Más de 6 millones de niños en Estados Unidos han sido diagnosticados con trastorno por déficit de atención e hiperactividad (TDAH). Un nuevo estudio en el que participó la Universidad de Missouri ha descubierto una correlación notable: los adolescentes con TDAH que no toman medicamentos no solo tienen tasas significativamente más altas de obesidad, sino que también tienden a exceder el tiempo de pantalla recomendado y a no cumplir las pautas de sueño importantes.
Crystal Lim, de Mizzou, profesora asociada en la Facultad de Ciencias de la Salud, y otros investigadores analizaron los resultados de una encuesta representativa a nivel nacional de decenas de miles de adolescentes de entre 11 y 17 años.

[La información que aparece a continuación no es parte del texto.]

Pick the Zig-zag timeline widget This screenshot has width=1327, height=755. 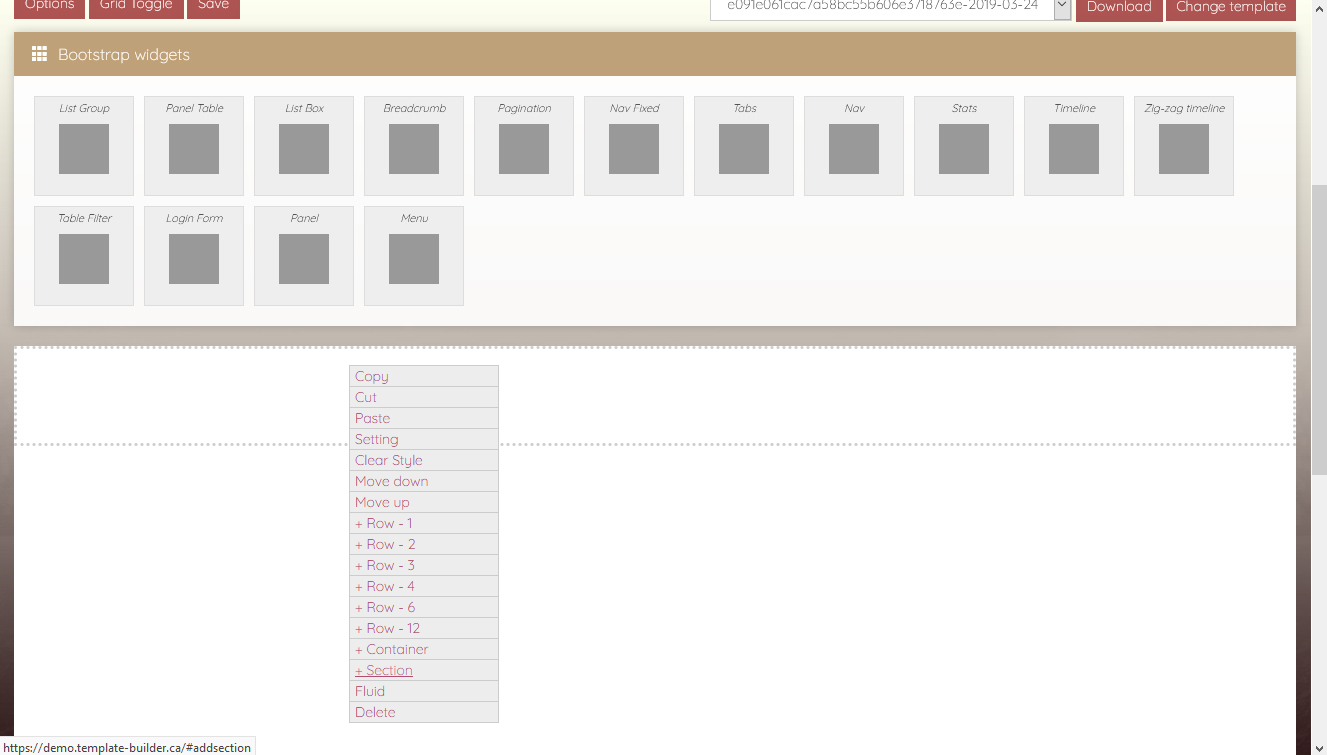pos(1184,147)
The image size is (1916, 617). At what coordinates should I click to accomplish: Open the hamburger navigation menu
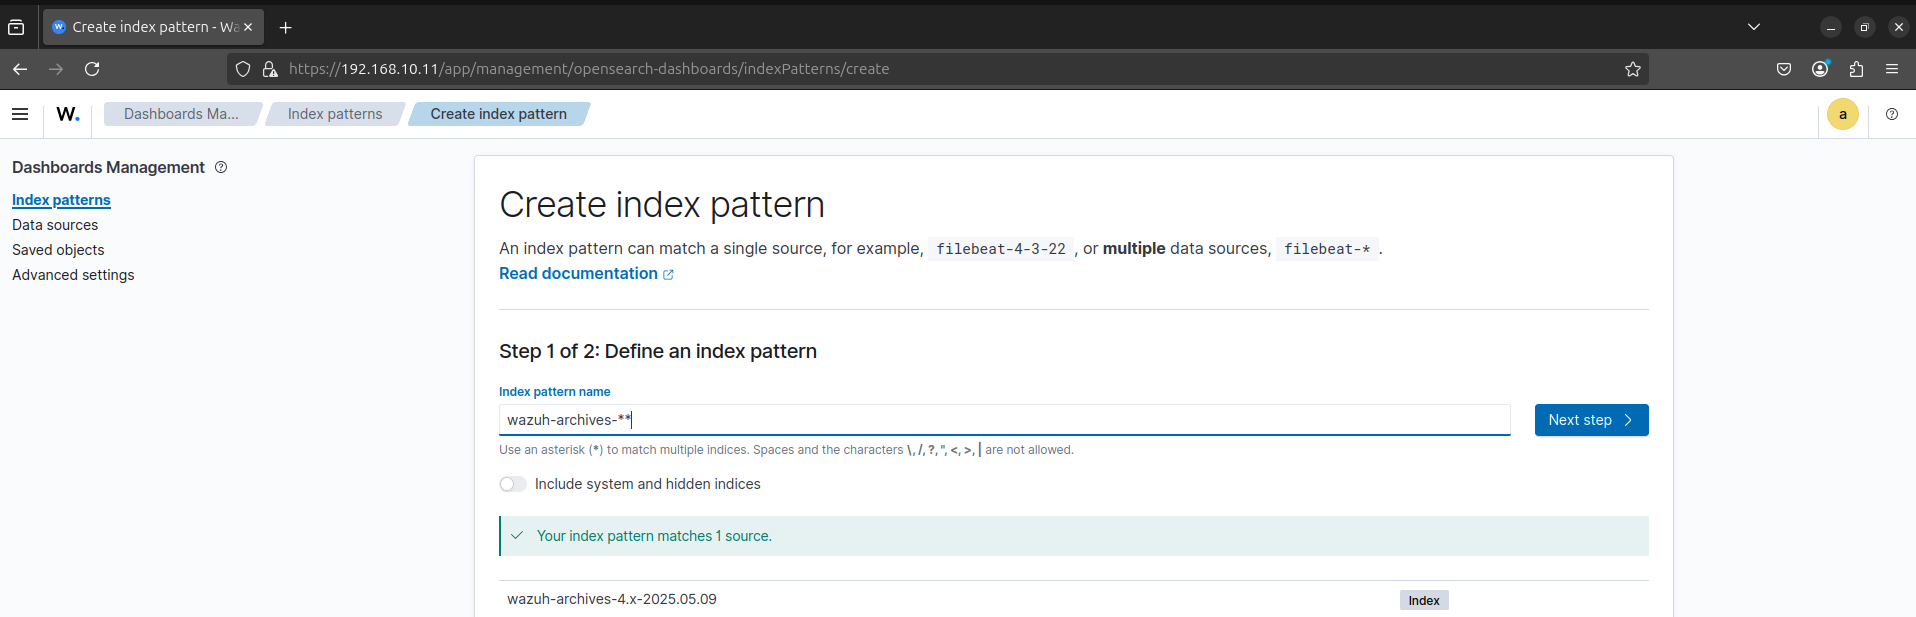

Se preguntó a los padres de tres grupos (aquellos sin TDAH, aquellos con TDAH que tomaban medicamentos y aquellos con TDAH que no tomaban medicamentos) cuánto sueño, tiempo de pantalla y ejercicio recibían sus hijos a diario.
Lim y el equipo de investigación concluyeron que, si bien dormir más y limitar el tiempo de pantalla son comportamientos saludables para todos los niños, puede ser especialmente útil para los adolescentes con TDAH no tratados priorizar estos dos objetivos, dada la mayor prevalencia de obesidad en este grupo.
Lim añadió que, si bien los estimulantes de uso común para tratar el TDAH, como Adderall, pueden causar pérdida de apetito como efecto secundario, no todos los medicamentos para el TDAH son estimulantes y los medicamentos son solo una pequeña parte del rompecabezas.
«Si algunas familias no están tan interesadas en los medicamentos, identificar el sueño como un comportamiento de salud importante que se debe mejorar puede ayudar a reducir el riesgo de obesidad», dijo Lim. «Como psicóloga clínica, me reúno con las familias de forma rutinaria y les proporciono estrategias basadas en la evidencia para crear cambios de comportamiento saludables a largo plazo, incluida la fijación de objetivos, el seguimiento del progreso del comportamiento de salud y el ejemplo de los padres».